* **Collected data**:
▬▬▬▬▬▬

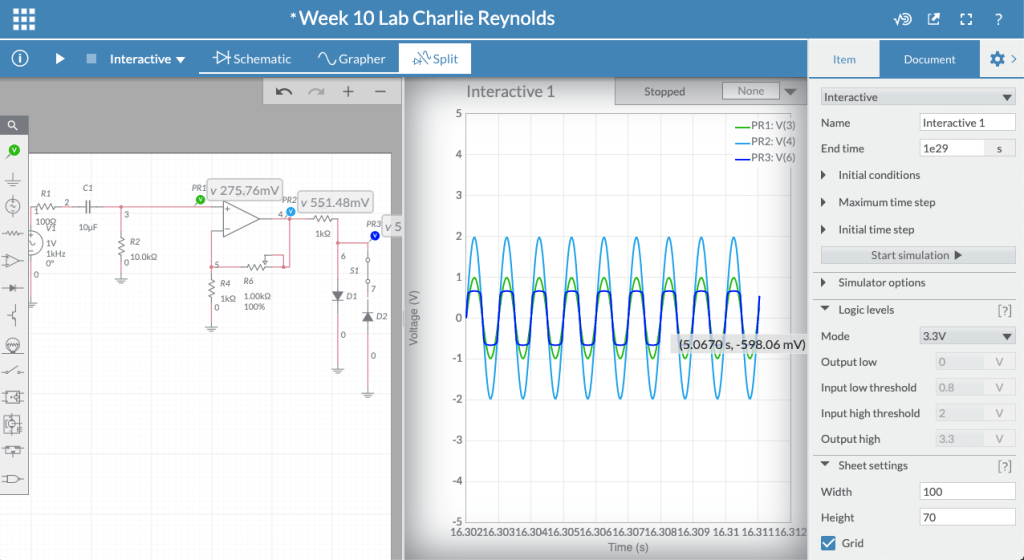Image resolution: width=1024 pixels, height=560 pixels.
Task: Switch to the Grapher view tab
Action: (x=351, y=59)
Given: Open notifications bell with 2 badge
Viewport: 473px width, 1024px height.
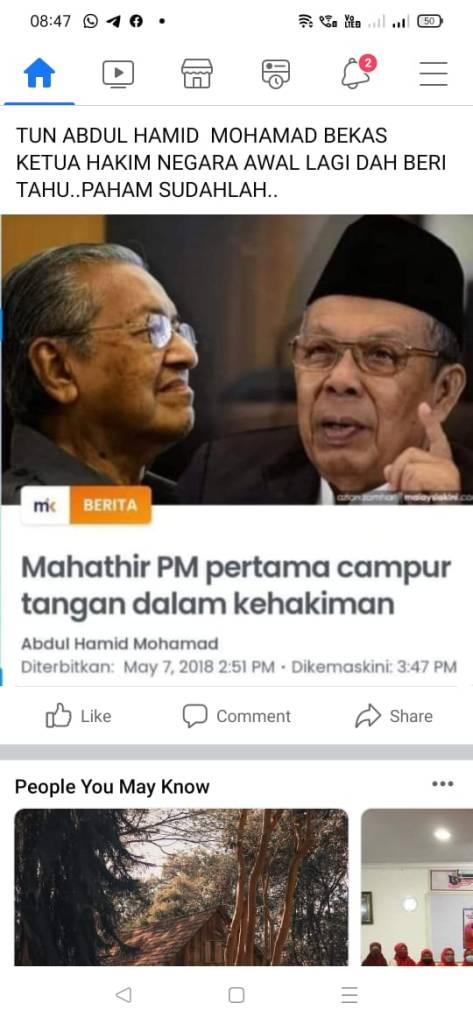Looking at the screenshot, I should click(357, 72).
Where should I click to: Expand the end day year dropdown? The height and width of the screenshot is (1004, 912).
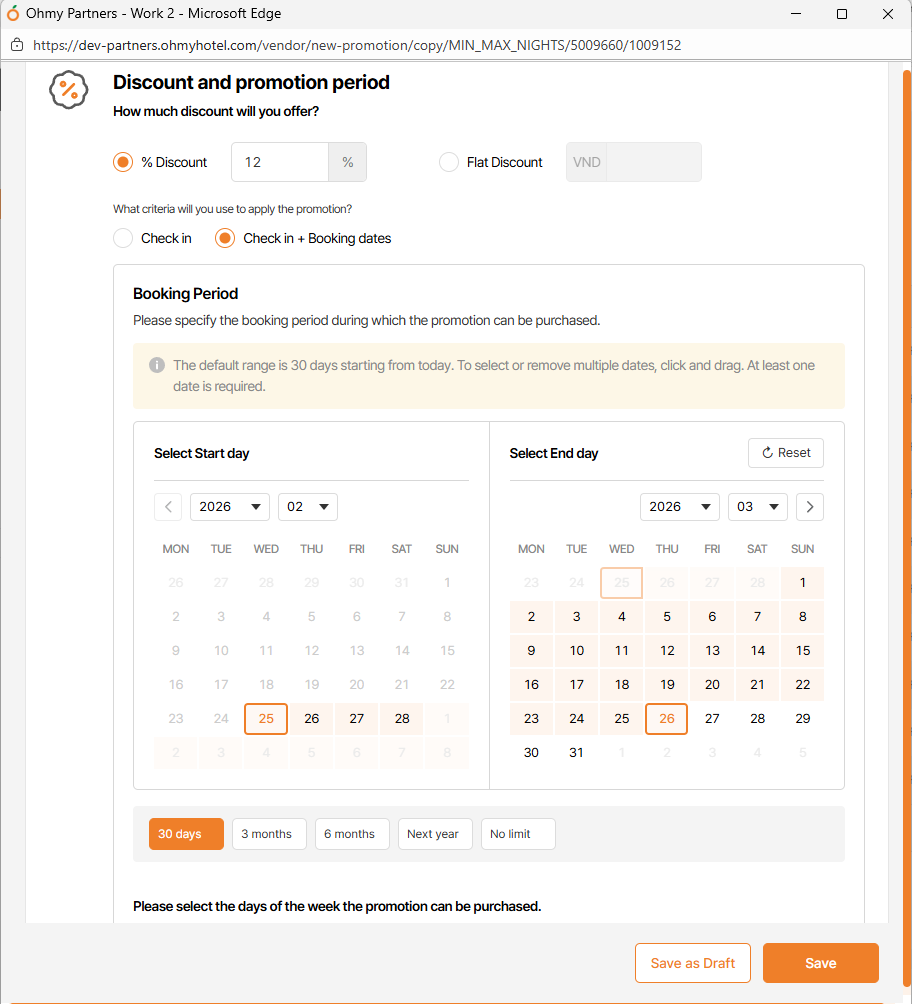680,507
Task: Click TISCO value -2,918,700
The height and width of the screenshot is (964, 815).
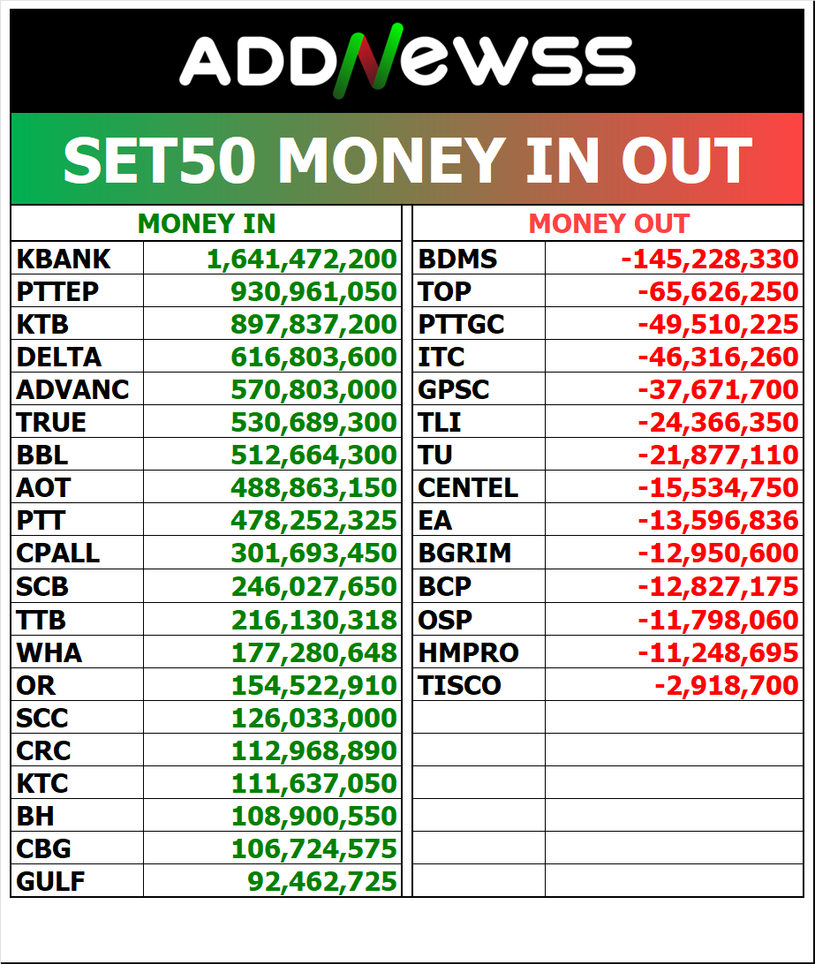Action: (726, 686)
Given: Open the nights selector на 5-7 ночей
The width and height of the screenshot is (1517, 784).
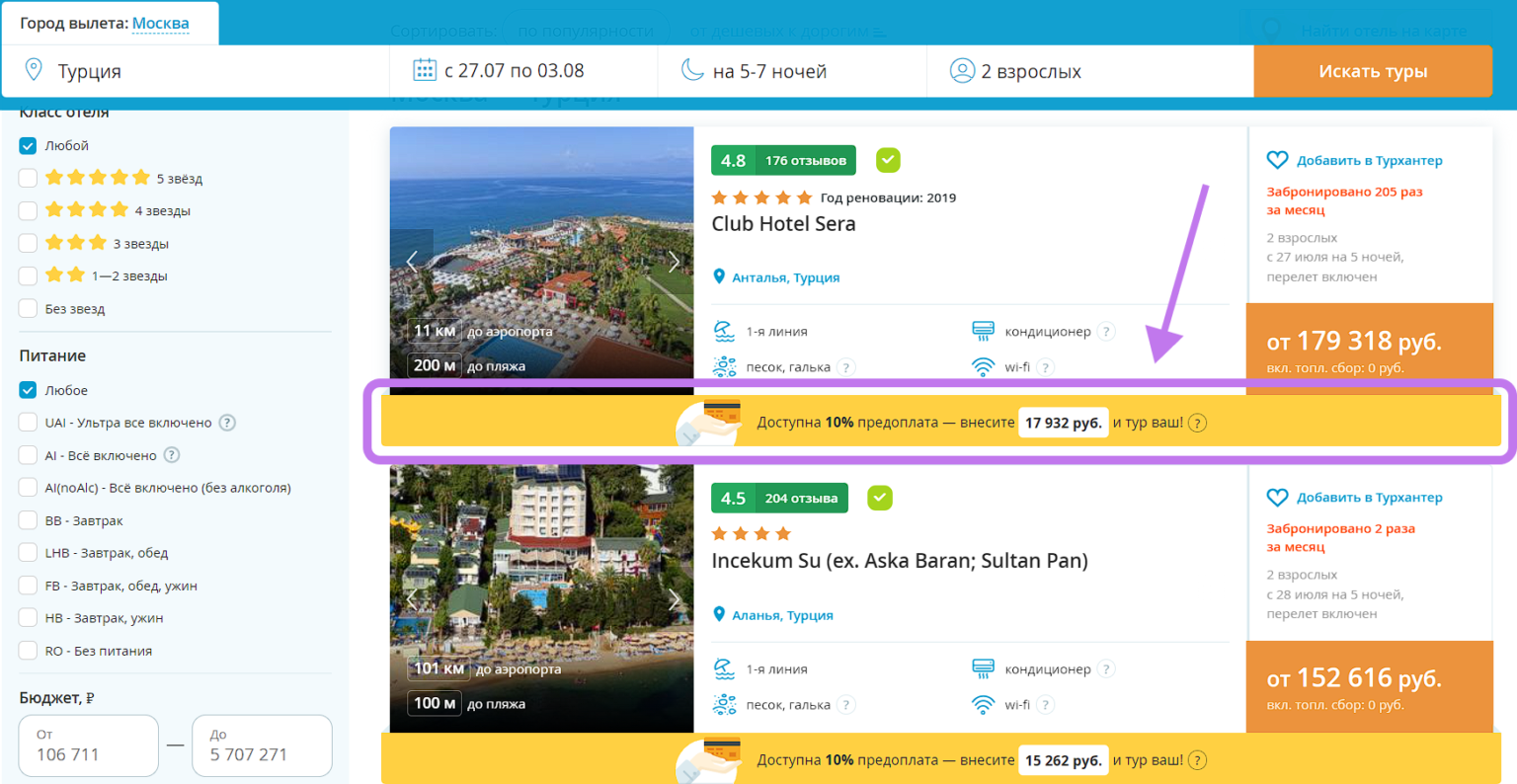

▬▬▬▬▬▬

* **Your goal**:
In the answer, give only the lines from the one containing "Given: Open notifications bell with 2 badge" through the end of the records above, each reproduced exactly. Include no pictures.

* **Response**:
Given: Open notifications bell with 2 badge
Viewport: 473px width, 1024px height.
Looking at the screenshot, I should click(357, 72).
Where should I click to: Expand the end day year dropdown? The height and width of the screenshot is (1004, 912).
680,507
Task: Click TISCO value -2,918,700
The height and width of the screenshot is (964, 815).
Action: (726, 686)
Given: Open the nights selector на 5-7 ночей
The width and height of the screenshot is (1517, 784).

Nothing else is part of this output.